▶ [Task description]: Please copy each line from the entries that contains the string "Terms".

(Stored items)
■ ■ ■ ■ ■
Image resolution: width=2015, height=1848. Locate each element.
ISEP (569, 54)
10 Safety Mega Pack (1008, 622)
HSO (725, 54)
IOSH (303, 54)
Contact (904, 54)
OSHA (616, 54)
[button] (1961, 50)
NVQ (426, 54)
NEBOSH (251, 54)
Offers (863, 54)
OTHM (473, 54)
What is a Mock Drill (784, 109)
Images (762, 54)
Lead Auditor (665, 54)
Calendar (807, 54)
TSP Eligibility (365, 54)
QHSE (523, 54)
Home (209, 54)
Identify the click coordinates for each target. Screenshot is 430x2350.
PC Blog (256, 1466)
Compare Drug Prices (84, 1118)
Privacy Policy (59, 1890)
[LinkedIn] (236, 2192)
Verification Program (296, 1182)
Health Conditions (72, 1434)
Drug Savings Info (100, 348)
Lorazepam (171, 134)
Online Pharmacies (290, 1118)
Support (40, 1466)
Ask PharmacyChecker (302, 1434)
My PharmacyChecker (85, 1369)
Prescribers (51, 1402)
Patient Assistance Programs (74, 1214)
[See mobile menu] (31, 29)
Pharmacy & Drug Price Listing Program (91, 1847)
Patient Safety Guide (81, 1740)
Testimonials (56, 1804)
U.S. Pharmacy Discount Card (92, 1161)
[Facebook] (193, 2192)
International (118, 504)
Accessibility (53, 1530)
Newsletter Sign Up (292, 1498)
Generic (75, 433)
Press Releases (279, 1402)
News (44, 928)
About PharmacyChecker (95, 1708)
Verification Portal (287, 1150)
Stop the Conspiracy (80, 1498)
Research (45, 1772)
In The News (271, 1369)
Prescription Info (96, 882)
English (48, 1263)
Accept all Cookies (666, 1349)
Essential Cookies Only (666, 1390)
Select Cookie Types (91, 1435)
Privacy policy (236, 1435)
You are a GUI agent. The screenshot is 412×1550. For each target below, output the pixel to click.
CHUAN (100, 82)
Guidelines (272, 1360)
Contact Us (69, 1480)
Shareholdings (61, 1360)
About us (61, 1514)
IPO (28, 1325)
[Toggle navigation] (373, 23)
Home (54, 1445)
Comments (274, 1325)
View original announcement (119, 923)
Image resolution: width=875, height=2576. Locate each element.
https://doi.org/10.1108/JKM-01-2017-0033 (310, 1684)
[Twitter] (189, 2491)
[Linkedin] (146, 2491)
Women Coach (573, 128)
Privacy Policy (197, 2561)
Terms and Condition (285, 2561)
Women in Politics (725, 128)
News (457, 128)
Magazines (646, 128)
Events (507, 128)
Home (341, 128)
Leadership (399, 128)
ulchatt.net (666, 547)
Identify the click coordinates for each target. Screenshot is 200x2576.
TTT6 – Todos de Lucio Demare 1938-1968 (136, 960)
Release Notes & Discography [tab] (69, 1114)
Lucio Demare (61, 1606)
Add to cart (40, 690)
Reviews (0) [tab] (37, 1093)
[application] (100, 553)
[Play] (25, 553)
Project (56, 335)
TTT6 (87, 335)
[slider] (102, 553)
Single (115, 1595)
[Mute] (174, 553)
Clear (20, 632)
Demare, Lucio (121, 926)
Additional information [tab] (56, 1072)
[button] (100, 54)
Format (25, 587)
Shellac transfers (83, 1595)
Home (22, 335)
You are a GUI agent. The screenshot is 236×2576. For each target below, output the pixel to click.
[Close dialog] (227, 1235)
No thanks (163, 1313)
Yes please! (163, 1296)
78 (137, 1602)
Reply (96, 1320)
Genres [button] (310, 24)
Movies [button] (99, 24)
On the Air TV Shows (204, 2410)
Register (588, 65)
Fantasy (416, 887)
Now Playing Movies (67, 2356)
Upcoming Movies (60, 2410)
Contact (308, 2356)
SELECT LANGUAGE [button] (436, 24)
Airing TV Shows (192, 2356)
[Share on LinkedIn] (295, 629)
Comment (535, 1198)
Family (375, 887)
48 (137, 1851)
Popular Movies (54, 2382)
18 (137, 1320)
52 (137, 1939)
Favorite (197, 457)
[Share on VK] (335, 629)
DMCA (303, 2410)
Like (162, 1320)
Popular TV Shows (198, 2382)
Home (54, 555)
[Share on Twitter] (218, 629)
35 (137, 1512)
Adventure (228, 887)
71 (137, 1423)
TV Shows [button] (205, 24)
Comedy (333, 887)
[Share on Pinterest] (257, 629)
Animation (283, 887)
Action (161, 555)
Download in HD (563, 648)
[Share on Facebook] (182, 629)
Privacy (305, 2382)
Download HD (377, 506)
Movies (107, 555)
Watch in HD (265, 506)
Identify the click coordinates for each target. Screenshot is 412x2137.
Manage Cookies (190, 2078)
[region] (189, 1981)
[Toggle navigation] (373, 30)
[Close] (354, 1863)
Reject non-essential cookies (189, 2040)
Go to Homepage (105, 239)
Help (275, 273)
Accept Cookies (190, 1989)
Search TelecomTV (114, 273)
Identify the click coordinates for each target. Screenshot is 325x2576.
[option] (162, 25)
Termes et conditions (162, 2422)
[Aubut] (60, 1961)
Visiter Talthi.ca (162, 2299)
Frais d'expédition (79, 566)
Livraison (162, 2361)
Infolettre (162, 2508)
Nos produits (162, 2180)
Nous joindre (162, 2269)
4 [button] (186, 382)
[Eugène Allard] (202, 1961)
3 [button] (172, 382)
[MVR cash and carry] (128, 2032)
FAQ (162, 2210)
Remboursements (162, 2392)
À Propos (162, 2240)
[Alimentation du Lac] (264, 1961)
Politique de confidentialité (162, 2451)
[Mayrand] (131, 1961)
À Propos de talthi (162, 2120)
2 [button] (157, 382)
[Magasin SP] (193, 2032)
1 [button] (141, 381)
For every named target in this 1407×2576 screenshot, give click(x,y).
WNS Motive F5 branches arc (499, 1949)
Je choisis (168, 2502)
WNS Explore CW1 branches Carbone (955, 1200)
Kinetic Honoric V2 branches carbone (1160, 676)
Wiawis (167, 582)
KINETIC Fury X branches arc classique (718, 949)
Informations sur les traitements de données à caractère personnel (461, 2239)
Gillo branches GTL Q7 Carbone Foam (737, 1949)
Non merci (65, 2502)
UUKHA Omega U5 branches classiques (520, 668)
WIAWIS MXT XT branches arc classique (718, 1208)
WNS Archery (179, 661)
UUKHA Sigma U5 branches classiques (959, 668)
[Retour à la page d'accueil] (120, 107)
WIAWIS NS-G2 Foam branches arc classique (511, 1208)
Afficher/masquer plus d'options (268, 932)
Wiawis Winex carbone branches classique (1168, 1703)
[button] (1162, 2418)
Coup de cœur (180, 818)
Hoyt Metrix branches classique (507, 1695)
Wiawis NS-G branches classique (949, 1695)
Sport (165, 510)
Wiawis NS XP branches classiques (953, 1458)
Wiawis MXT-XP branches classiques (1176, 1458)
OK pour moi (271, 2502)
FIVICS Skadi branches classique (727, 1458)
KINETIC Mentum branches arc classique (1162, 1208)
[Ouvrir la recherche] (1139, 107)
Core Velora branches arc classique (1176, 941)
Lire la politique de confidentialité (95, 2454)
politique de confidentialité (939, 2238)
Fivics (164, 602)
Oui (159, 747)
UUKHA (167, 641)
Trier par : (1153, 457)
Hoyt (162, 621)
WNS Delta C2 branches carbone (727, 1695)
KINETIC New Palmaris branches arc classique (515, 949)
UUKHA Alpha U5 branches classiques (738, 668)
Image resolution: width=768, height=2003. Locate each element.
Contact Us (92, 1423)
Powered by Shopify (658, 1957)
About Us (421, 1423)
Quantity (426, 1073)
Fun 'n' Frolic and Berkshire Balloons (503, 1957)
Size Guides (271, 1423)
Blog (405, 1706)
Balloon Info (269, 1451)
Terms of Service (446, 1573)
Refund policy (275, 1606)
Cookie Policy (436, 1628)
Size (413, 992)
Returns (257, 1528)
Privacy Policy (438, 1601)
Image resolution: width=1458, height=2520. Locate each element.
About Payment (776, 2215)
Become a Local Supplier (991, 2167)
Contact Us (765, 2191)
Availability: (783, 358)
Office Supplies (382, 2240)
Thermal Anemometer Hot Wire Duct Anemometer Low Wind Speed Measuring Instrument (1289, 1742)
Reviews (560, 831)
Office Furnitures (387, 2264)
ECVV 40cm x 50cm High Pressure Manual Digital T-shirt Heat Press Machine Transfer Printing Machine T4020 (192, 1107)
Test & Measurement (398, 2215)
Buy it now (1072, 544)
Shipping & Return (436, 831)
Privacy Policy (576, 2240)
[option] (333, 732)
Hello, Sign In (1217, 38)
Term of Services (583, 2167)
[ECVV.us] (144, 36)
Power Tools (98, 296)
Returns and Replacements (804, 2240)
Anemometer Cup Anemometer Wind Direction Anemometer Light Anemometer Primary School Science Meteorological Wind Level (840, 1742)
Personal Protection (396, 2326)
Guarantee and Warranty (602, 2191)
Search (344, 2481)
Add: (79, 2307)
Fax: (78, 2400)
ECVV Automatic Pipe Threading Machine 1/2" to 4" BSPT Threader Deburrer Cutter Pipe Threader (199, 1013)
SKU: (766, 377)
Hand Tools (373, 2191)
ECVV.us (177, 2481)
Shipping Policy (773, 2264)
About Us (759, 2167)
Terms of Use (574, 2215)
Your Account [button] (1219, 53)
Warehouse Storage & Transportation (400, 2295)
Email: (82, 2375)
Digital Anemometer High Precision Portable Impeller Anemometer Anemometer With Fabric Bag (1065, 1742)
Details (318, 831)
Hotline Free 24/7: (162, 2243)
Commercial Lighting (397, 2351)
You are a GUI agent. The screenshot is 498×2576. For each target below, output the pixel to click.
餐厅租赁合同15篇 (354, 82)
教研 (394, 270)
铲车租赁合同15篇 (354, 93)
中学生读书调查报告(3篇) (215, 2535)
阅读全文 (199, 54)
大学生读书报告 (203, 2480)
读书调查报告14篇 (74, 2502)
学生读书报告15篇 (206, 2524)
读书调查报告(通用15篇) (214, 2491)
■ ■ ■ ■ ■
▶ [Finished exercise]:
Terms and Condition (285, 2561)
Terms of Service (446, 1573)
Terms of Use (574, 2215)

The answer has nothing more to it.